### WHAT THE TASK ASKS
Return the material exactly. Every line must stay as it is.

BEGIN DATA SUPPLIED

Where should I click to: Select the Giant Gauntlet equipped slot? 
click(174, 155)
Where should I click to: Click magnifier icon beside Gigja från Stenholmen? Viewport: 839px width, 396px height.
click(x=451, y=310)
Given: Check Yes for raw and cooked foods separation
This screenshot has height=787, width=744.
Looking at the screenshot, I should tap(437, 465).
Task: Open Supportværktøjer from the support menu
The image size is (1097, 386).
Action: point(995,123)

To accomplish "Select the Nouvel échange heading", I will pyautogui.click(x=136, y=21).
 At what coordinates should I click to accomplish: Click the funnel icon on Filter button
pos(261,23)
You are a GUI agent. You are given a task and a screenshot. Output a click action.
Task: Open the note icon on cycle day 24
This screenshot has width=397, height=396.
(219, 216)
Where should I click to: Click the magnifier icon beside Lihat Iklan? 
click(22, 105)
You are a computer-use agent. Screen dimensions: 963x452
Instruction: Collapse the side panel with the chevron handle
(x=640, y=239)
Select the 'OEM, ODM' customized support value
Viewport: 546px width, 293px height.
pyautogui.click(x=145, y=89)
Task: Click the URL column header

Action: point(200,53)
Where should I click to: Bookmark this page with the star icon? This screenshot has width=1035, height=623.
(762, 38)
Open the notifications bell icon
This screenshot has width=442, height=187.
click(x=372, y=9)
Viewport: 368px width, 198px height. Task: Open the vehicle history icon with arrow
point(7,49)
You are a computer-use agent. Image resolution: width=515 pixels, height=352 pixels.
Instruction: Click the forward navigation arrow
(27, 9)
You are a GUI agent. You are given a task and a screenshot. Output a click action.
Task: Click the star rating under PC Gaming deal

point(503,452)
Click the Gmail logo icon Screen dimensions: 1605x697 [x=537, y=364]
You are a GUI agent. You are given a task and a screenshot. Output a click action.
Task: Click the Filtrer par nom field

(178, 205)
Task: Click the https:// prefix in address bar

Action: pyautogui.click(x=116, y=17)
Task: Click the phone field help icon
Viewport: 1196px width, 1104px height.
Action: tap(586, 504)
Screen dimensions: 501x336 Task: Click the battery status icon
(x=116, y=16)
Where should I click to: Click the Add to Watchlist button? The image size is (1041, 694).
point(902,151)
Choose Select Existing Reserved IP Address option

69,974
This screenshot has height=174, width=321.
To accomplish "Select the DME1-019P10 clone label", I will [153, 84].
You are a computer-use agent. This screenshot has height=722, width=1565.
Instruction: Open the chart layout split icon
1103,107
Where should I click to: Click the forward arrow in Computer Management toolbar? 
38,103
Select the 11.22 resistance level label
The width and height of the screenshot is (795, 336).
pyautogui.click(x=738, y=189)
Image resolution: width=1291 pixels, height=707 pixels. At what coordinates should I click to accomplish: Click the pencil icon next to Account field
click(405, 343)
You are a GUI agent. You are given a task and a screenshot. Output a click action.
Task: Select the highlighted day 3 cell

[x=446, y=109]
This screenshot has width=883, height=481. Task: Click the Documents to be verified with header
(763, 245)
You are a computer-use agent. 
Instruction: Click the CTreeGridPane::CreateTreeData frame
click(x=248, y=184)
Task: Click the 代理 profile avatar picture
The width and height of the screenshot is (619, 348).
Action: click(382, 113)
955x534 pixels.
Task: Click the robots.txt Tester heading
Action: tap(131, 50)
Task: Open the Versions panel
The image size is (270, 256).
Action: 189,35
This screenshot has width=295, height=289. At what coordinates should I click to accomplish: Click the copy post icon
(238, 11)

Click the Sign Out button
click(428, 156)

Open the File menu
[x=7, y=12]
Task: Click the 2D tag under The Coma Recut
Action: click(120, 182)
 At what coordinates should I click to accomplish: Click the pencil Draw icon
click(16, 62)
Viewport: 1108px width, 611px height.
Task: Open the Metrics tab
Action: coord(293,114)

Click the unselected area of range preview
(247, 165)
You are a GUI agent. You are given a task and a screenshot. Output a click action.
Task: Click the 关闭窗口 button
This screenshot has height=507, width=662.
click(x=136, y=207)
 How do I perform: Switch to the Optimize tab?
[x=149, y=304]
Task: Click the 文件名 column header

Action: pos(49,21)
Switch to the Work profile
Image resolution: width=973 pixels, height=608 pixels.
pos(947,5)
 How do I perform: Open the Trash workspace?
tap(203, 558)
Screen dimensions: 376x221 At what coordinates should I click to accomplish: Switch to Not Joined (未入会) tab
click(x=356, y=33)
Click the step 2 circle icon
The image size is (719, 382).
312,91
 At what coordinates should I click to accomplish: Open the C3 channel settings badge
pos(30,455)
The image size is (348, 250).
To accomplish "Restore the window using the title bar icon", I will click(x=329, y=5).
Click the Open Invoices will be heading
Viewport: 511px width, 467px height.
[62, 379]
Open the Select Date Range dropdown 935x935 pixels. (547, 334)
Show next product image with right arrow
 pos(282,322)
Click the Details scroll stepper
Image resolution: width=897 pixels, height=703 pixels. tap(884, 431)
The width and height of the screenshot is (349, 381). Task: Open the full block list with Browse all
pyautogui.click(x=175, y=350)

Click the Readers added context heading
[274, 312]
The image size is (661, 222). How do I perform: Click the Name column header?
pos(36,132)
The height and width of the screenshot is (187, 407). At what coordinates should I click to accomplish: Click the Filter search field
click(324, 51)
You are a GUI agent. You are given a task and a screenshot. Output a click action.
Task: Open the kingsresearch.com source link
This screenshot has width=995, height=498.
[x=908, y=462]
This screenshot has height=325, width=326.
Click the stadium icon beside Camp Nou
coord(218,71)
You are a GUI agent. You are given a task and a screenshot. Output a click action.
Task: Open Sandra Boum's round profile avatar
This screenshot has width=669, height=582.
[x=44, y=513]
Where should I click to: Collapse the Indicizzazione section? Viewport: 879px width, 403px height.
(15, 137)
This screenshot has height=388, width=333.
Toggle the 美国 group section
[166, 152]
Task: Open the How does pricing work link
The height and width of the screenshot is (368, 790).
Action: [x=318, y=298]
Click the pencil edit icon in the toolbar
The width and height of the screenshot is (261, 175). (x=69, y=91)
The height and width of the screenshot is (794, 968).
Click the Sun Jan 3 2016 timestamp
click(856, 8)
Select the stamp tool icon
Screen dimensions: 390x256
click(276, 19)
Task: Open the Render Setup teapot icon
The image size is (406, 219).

END DATA SUPPLIED

### EXERCISE RESPONSE
Where should I click to: Select the Giant Gauntlet equipped slot? 
click(174, 155)
Where should I click to: Click magnifier icon beside Gigja från Stenholmen? Viewport: 839px width, 396px height.
click(x=451, y=310)
Given: Check Yes for raw and cooked foods separation
This screenshot has height=787, width=744.
Looking at the screenshot, I should tap(437, 465).
Task: Open Supportværktøjer from the support menu
The image size is (1097, 386).
Action: point(995,123)

To accomplish "Select the Nouvel échange heading", I will pyautogui.click(x=136, y=21).
 At what coordinates should I click to accomplish: Click the funnel icon on Filter button
pos(261,23)
You are a GUI agent. You are given a task and a screenshot. Output a click action.
Task: Open the note icon on cycle day 24
This screenshot has width=397, height=396.
(219, 216)
Where should I click to: Click the magnifier icon beside Lihat Iklan? 
click(22, 105)
You are a computer-use agent. Screen dimensions: 963x452
Instruction: Collapse the side panel with the chevron handle
(x=640, y=239)
Select the 'OEM, ODM' customized support value
Viewport: 546px width, 293px height.
pyautogui.click(x=145, y=89)
Task: Click the URL column header

Action: point(200,53)
Where should I click to: Bookmark this page with the star icon? This screenshot has width=1035, height=623.
(762, 38)
Open the notifications bell icon
This screenshot has width=442, height=187.
click(x=372, y=9)
Viewport: 368px width, 198px height. Task: Open the vehicle history icon with arrow
point(7,49)
You are a computer-use agent. Image resolution: width=515 pixels, height=352 pixels.
Instruction: Click the forward navigation arrow
(27, 9)
You are a GUI agent. You are given a task and a screenshot. Output a click action.
Task: Click the star rating under PC Gaming deal

point(503,452)
Click the Gmail logo icon Screen dimensions: 1605x697 [x=537, y=364]
You are a GUI agent. You are given a task and a screenshot. Output a click action.
Task: Click the Filtrer par nom field

(178, 205)
Task: Click the https:// prefix in address bar

Action: pyautogui.click(x=116, y=17)
Task: Click the phone field help icon
Viewport: 1196px width, 1104px height.
Action: tap(586, 504)
Screen dimensions: 501x336 Task: Click the battery status icon
(x=116, y=16)
Where should I click to: Click the Add to Watchlist button? The image size is (1041, 694).
point(902,151)
Choose Select Existing Reserved IP Address option

69,974
This screenshot has height=174, width=321.
To accomplish "Select the DME1-019P10 clone label", I will [153, 84].
You are a computer-use agent. This screenshot has height=722, width=1565.
Instruction: Open the chart layout split icon
1103,107
Where should I click to: Click the forward arrow in Computer Management toolbar? 
38,103
Select the 11.22 resistance level label
The width and height of the screenshot is (795, 336).
pyautogui.click(x=738, y=189)
Image resolution: width=1291 pixels, height=707 pixels. At what coordinates should I click to accomplish: Click the pencil icon next to Account field
click(405, 343)
You are a GUI agent. You are given a task and a screenshot. Output a click action.
Task: Select the highlighted day 3 cell

[x=446, y=109]
This screenshot has width=883, height=481. Task: Click the Documents to be verified with header
(763, 245)
You are a computer-use agent. 
Instruction: Click the CTreeGridPane::CreateTreeData frame
click(x=248, y=184)
Task: Click the 代理 profile avatar picture
The width and height of the screenshot is (619, 348).
Action: click(382, 113)
955x534 pixels.
Task: Click the robots.txt Tester heading
Action: tap(131, 50)
Task: Open the Versions panel
The image size is (270, 256).
Action: 189,35
This screenshot has width=295, height=289. At what coordinates should I click to accomplish: Click the copy post icon
(238, 11)

Click the Sign Out button
click(428, 156)

Open the File menu
[x=7, y=12]
Task: Click the 2D tag under The Coma Recut
Action: click(120, 182)
 At what coordinates should I click to accomplish: Click the pencil Draw icon
click(16, 62)
Viewport: 1108px width, 611px height.
Task: Open the Metrics tab
Action: coord(293,114)

Click the unselected area of range preview
(247, 165)
You are a GUI agent. You are given a task and a screenshot. Output a click action.
Task: Click the 关闭窗口 button
This screenshot has height=507, width=662.
click(x=136, y=207)
 How do I perform: Switch to the Optimize tab?
[x=149, y=304]
Task: Click the 文件名 column header

Action: pos(49,21)
Switch to the Work profile
Image resolution: width=973 pixels, height=608 pixels.
pos(947,5)
 How do I perform: Open the Trash workspace?
tap(203, 558)
Screen dimensions: 376x221 At what coordinates should I click to accomplish: Switch to Not Joined (未入会) tab
click(x=356, y=33)
Click the step 2 circle icon
The image size is (719, 382).
312,91
 At what coordinates should I click to accomplish: Open the C3 channel settings badge
pos(30,455)
The image size is (348, 250).
To accomplish "Restore the window using the title bar icon", I will click(x=329, y=5).
Click the Open Invoices will be heading
Viewport: 511px width, 467px height.
[62, 379]
Open the Select Date Range dropdown 935x935 pixels. (547, 334)
Show next product image with right arrow
 pos(282,322)
Click the Details scroll stepper
Image resolution: width=897 pixels, height=703 pixels. tap(884, 431)
The width and height of the screenshot is (349, 381). Task: Open the full block list with Browse all
pyautogui.click(x=175, y=350)

Click the Readers added context heading
[274, 312]
The image size is (661, 222). How do I perform: Click the Name column header?
pos(36,132)
The height and width of the screenshot is (187, 407). At what coordinates should I click to accomplish: Click the Filter search field
click(324, 51)
You are a GUI agent. You are given a task and a screenshot. Output a click action.
Task: Open the kingsresearch.com source link
This screenshot has width=995, height=498.
[x=908, y=462]
This screenshot has height=325, width=326.
Click the stadium icon beside Camp Nou
coord(218,71)
You are a GUI agent. You are given a task and a screenshot. Output a click action.
Task: Open Sandra Boum's round profile avatar
This screenshot has width=669, height=582.
[x=44, y=513]
Where should I click to: Collapse the Indicizzazione section? Viewport: 879px width, 403px height.
(15, 137)
This screenshot has height=388, width=333.
Toggle the 美国 group section
[166, 152]
Task: Open the How does pricing work link
The height and width of the screenshot is (368, 790).
Action: [x=318, y=298]
Click the pencil edit icon in the toolbar
The width and height of the screenshot is (261, 175). (x=69, y=91)
The height and width of the screenshot is (794, 968).
Click the Sun Jan 3 2016 timestamp
click(856, 8)
Select the stamp tool icon
Screen dimensions: 390x256
click(276, 19)
Task: Open the Render Setup teapot icon
The image size is (406, 219).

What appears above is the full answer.